Topic Wills, Estates, and Trusts
Key Words Life Insurance; Beneficiary; Testament
C A S E   S U M M A R Y
Facts Kapcar had life insurance provided by his employer. His wife was named as beneficiary. Later, when the couple divorced, the settlement stated that the wife relinquished all interests in her husband's real and personal property and his estate. Years later, when Kapcar died, his will left everything, including insurance benefits, to his father. His ex-wife sued for the life insurance benefits, as she was still listed as beneficiary on the policy. There were conflicting decisions by the lower courts.

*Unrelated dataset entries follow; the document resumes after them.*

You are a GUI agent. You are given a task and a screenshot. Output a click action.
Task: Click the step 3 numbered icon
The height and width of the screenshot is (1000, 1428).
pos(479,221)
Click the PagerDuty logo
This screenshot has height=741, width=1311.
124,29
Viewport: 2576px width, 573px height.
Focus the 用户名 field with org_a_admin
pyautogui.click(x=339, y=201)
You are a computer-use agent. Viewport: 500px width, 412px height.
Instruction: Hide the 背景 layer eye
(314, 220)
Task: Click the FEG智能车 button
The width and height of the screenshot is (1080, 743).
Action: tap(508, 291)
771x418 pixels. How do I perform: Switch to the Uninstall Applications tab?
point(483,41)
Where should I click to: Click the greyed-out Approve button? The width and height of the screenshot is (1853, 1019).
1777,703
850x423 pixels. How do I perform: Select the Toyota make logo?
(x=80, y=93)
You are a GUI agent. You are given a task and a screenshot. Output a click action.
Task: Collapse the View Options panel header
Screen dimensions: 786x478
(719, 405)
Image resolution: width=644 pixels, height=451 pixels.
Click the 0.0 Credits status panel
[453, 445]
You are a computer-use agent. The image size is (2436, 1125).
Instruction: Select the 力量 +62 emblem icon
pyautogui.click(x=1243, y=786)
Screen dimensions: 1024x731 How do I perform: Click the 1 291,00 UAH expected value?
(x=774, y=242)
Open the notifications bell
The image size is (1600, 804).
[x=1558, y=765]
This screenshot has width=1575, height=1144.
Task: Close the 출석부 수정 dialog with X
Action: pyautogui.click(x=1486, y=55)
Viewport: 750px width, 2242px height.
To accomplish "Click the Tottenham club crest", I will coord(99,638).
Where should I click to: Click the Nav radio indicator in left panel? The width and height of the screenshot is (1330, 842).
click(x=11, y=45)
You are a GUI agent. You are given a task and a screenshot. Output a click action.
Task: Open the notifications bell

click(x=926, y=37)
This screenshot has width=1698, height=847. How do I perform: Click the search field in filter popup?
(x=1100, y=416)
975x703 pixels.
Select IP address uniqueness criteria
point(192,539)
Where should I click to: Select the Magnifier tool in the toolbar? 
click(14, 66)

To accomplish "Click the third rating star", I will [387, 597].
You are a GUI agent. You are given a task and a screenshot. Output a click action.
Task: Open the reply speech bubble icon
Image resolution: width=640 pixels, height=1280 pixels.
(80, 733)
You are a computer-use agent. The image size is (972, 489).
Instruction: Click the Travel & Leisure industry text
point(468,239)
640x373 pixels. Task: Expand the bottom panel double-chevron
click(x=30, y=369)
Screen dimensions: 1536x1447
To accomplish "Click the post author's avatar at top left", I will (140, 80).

Case appealed to the high court of New York.
Decision "As a general rule, under Pennsylvania, Delaware and New York law [the states that had a relationship to this action], the method prescribed by the insurance contract must be followed in order to effect a change of beneficiary." General testamentary statements are not enough to change the beneficiary. Here there is no evidence that decedent made any attempt to change the beneficiary designation during the years between his divorce and death. "In the absence of such evidence, the court is restrained from holding that it was the decedent's stated intention that his father receive the proceeds from the insurance policy."
Citation McCarthy v. Aetna Life Insurance Co., 1998 WL 802773 (Slip Copy, Ct. App., NY)
or
681 N.Y.S.2d 790 (Ct. App., N.Y., 1998)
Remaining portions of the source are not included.